IP might sound a bit lawyery and technical but there are two important and simple things to know. Every creative act by a person is protected by copyright, with limited exemptions for fair use (e.g. commentary, parody). Every creative act by a machine has no copyright protections at all, at least according to the United States, at least for now.
So what happens if you train a generative image model on an artist's work, such that it reproduces that work in its entirety? The output from the artist is protected by copyright, and the output from the model is not, but they are visually identical.
Can the artist extract royalties from the model for reproduction? Or can the artist forbid any model to be trained on their artwork?
These two questions are currently working their way through the court system. But in the mean time, there are artists whose work is being copied or mimicked. And not just famous ones like van Gogh either -- it's trivial to fine tune an image generation model to reproduce work in the style of any artist who has posted a large corpus of their work online. Is it possible for them to protect their intellectual property before the courts can act?

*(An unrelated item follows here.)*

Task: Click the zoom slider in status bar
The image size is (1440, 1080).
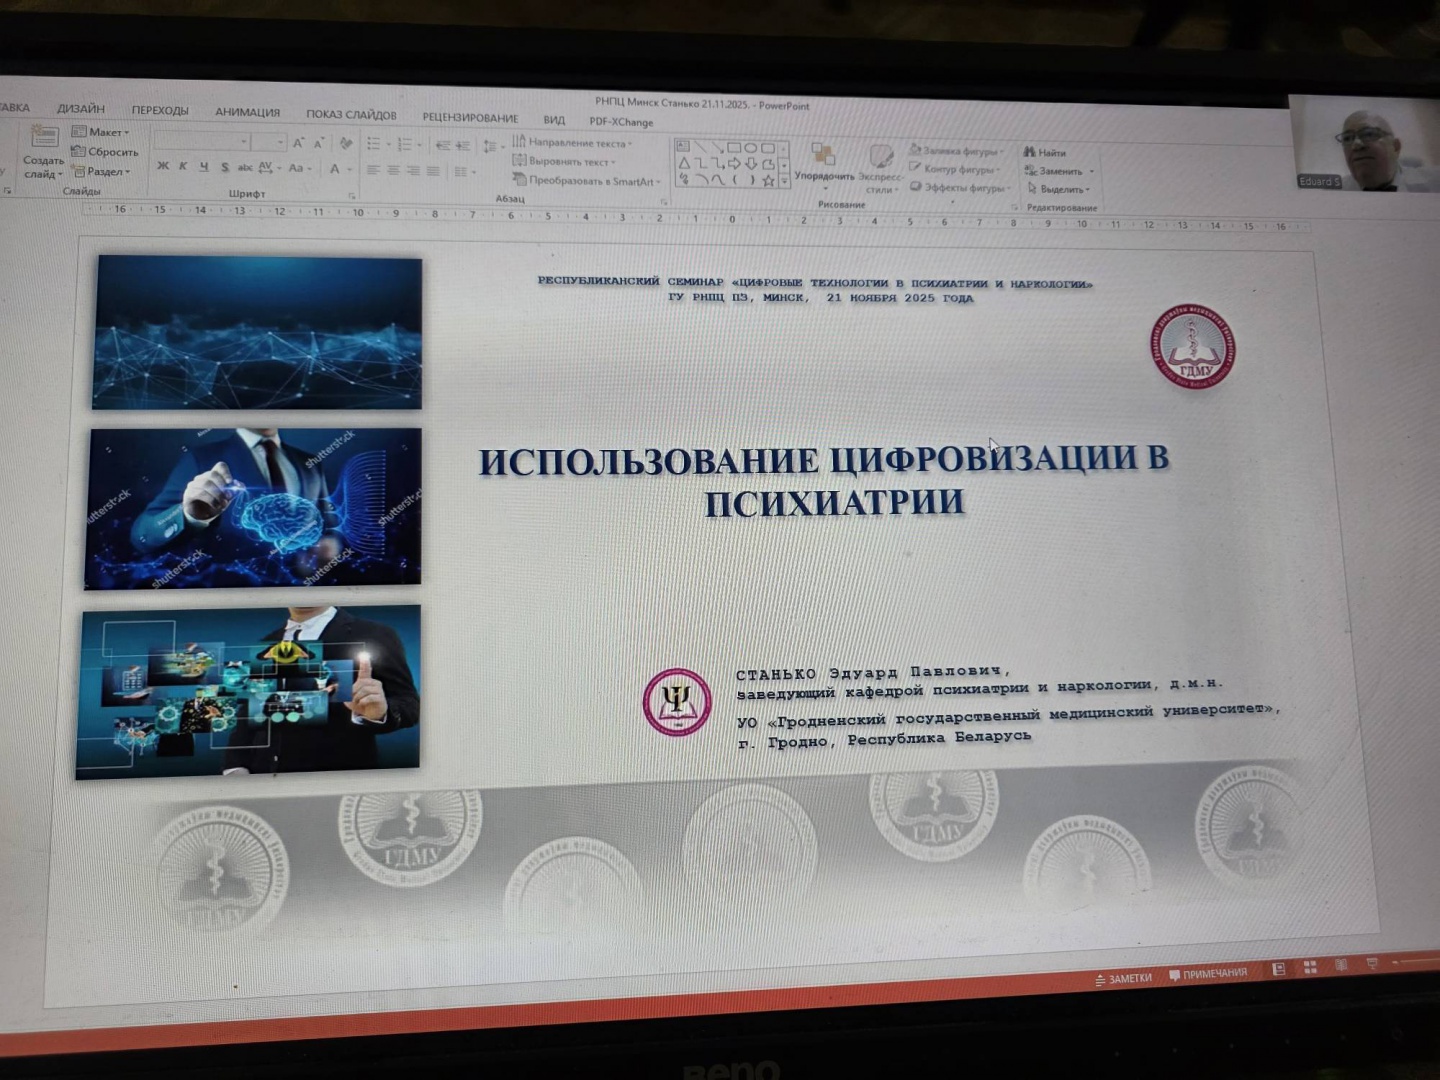Action: click(x=1415, y=961)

A team at the University of Chicago tried to figure out how to make this work well in practice. The two methods they have distributed both rely on data poisoning. The basic idea behind data poisoning is this -- if I control a small fraction of the data used to train someone else's model, can I cause their model to fail by adding modifications to the data I own?
If you would like to learn more about data poisoning, we have a series of blog posts about it, and you can see them all here: posts tagged with "data poisoning".

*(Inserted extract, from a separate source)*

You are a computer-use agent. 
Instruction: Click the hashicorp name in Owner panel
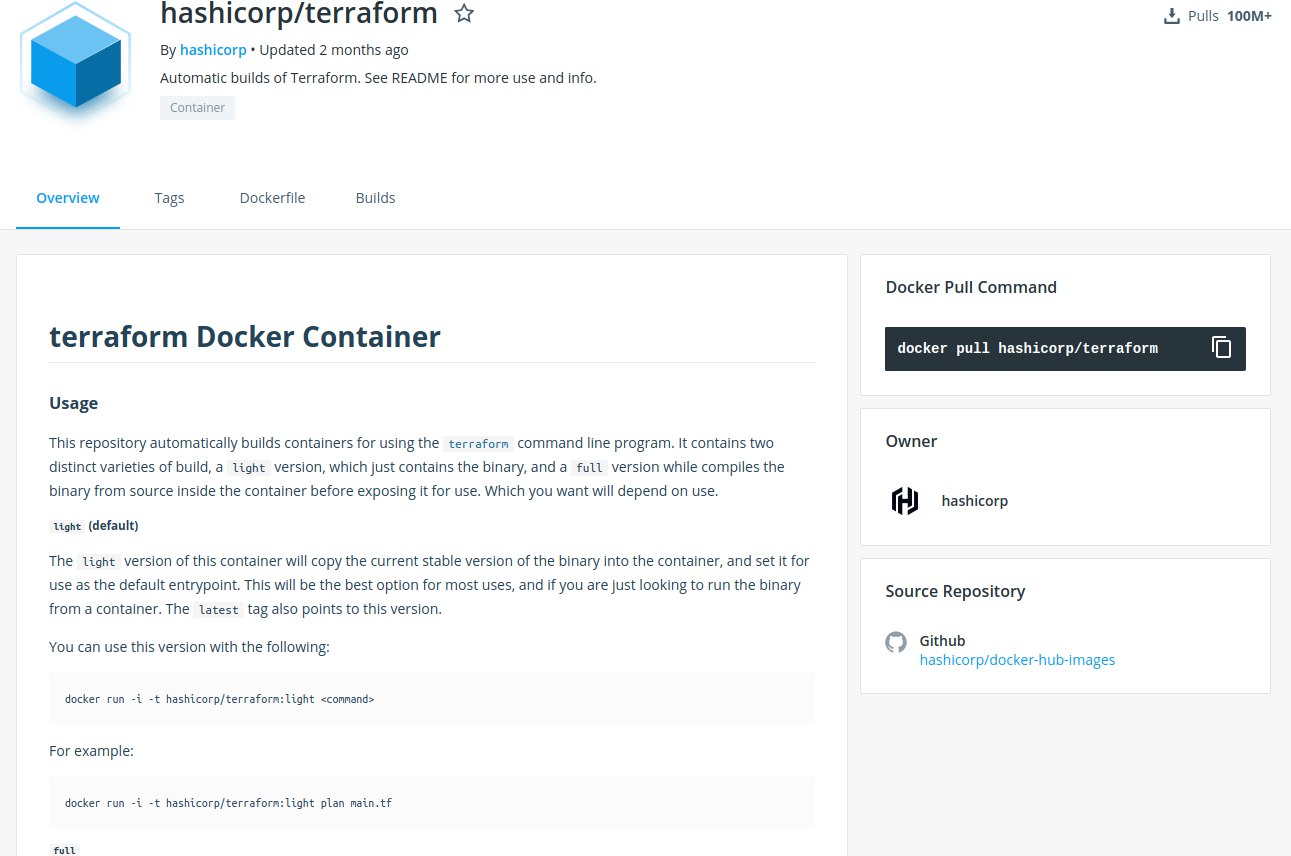click(x=974, y=501)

Data poisoning is particularly attractive for this task for two reasons. First, unlike most threat modeling scenarios, the artists themselves are the ones posting the images online, and data scraping algorithms only interact with the digital versions. This allows them to add perturbations in the pixel values of the image that might not survive the noisy process of camera capture and preprocessing that is common in most threat scenarios.

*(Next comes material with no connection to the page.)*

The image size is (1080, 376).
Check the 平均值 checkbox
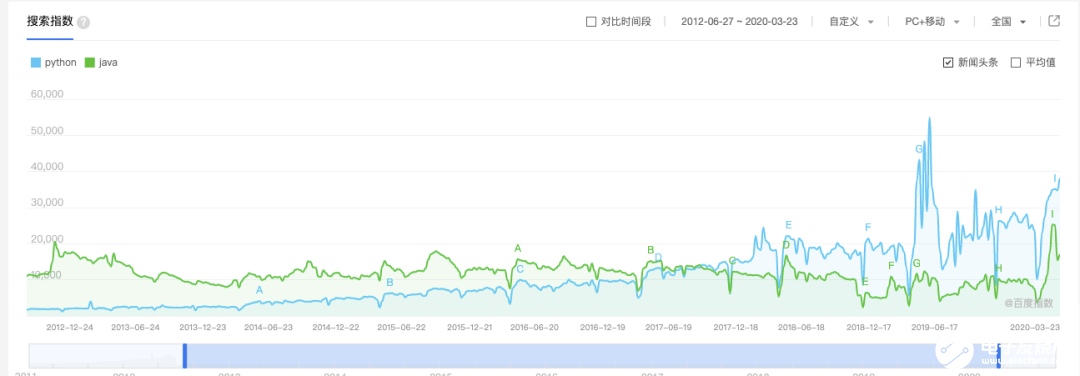(x=1015, y=63)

The second is that data poisoning has been previously shown to be effective with a relatively small number of poisoned examples. If you think about the total number of images in a modern dataset (every image on the internet), the fraction that you personally control as the artist will be relatively small. Well crafted attacks are often successful in achieving their objective with 1% or fewer poisoned examples, which is helpful in this case.
The Chicago team's first attempt at artist protection was against an image generation method known as style transfer.1 The basic idea is to ask for content keywords (like "a dog") but in a particular style (like "by van Gogh"). For very famous artists, this can be done by combining these two things ("a dog by van Gogh") as the input to the image generation model. Less famous artists are unlikely to be in the training dataset at all, or they work may have shown up so infrequently that the model has not learned their particular style. In these cases, existing models (like stable diffusion) can be fine-tuned to re-create works in that particular style.
For the artists to protect themselves against this kind of mimicry, they need a method to make the advertising of their work that they post online unhelpful -- or actively harmful -- for models fine-trained on them. They need to attack the style transfer specifically.
To achieve this, the authors construct a per-artist dataset of negative examples. They use an existing computer vision model to compute the condensed feature representation of an artwork -- not a prediction, just the low-dimensional internal representation -- and then look for known image styles that are medium-far from that internal representation. So, for example, if you were trying to protect the artwork "Starry Night" you might choose the style of an artist like Picasso.
The next step is to use an existing style transfer model to create a version of "Starry Night", but in the style of Monet. You now have two images -- the original artwork that you want to protect, and a style transferred version.
They then perform an image update step, similar to iterative projected gradient descent for adversarial attacks. In their case though, they are not trying to maximize a classification loss because the classification is both not available and also doesn't really matter. What they are trying to do is maximize the similarity of the features output by their pre-trained model for the artwork and the image-but-in-a-different-style. At the same time, they aim to minimizing the perceptual difference between the original image and the perturbed one. Usually this is done with a simple L2 norm on the pixels -- these authors use a more complicated method which we might write a blog post about at some point.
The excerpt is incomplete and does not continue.